Supporting charities through investment

Beyond giving money or assets, you can also consider investing in charities. Listed charity bonds can offer attractive-looking returns, and your money goes towards supporting various good causes. Like any other bond, charity bonds are just IOUs – you are lending the charity money for a set period of time, and in exchange the charity pays you a fixed amount of annual interest. So far, bond issuer Retail Charity Bonds has issued five such bonds. Recent issuers include Greensleeves Homes Trust, which raised £33m to expand its care-home operations, with a bond paying 4.25% a year and maturing in 2026. Housing charity Dolphin Square Charitable Foundation, meanwhile, raised around £25m on a similar bond.

Charities with open issues can be found on the Retail Charity Bonds website (there currently aren’t any). Once issued, the bonds themselves are tradeable on the London Stock Exchange’s ORB platform, and they can be held in an individual savings account (Isa), meaning the interest is earned tax-free. However, it is worth noting that these bonds are likely to be thinly traded – in other words, liquidity is low – which means that you may struggle to get a good price for the bond if you want to sell before it matures.

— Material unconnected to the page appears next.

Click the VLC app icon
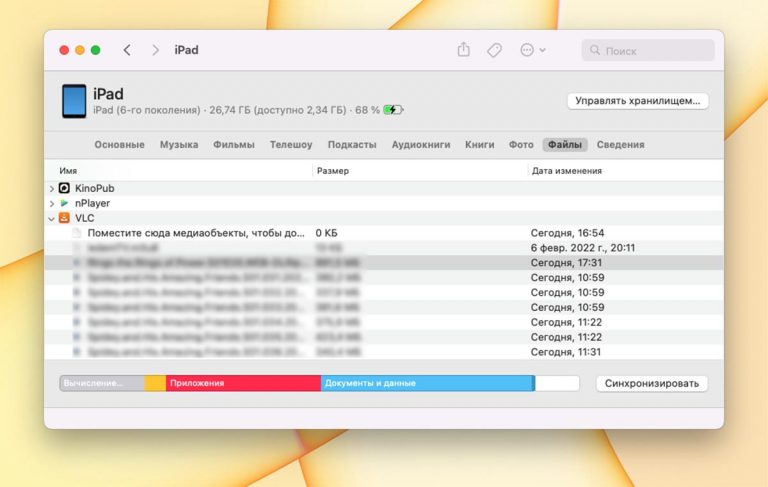This screenshot has height=487, width=768. 65,218
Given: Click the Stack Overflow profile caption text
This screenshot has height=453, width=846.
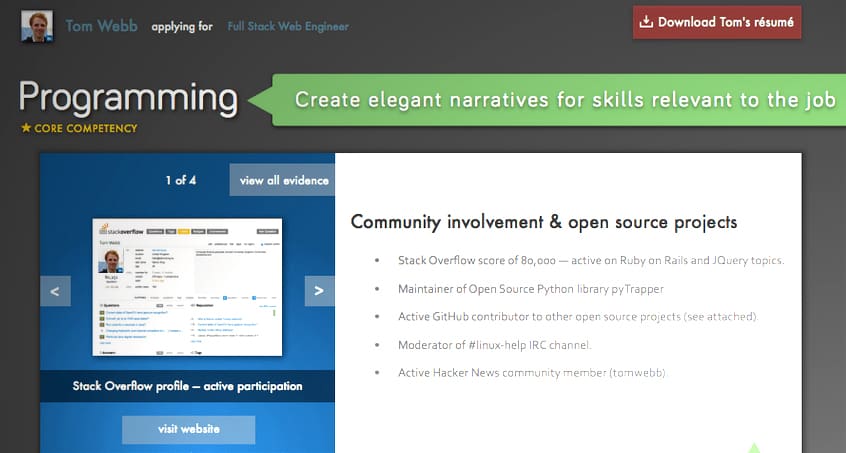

It’s also worth remembering that you should evaluate these investments as you would any other. These are not bank accounts. So check – is the interest rate sufficient given the risks you are taking? What do the lender’s books look like – are they going to be able to pay you back? Could the charity default? So far Retail Charity Bond’s issues have done well, but that’s since 2014, and during what has so far been a very forgiving economic environment. So do your due diligence – and if you’re not satisfied, then perhaps just give money to charity and invest in something more suitable.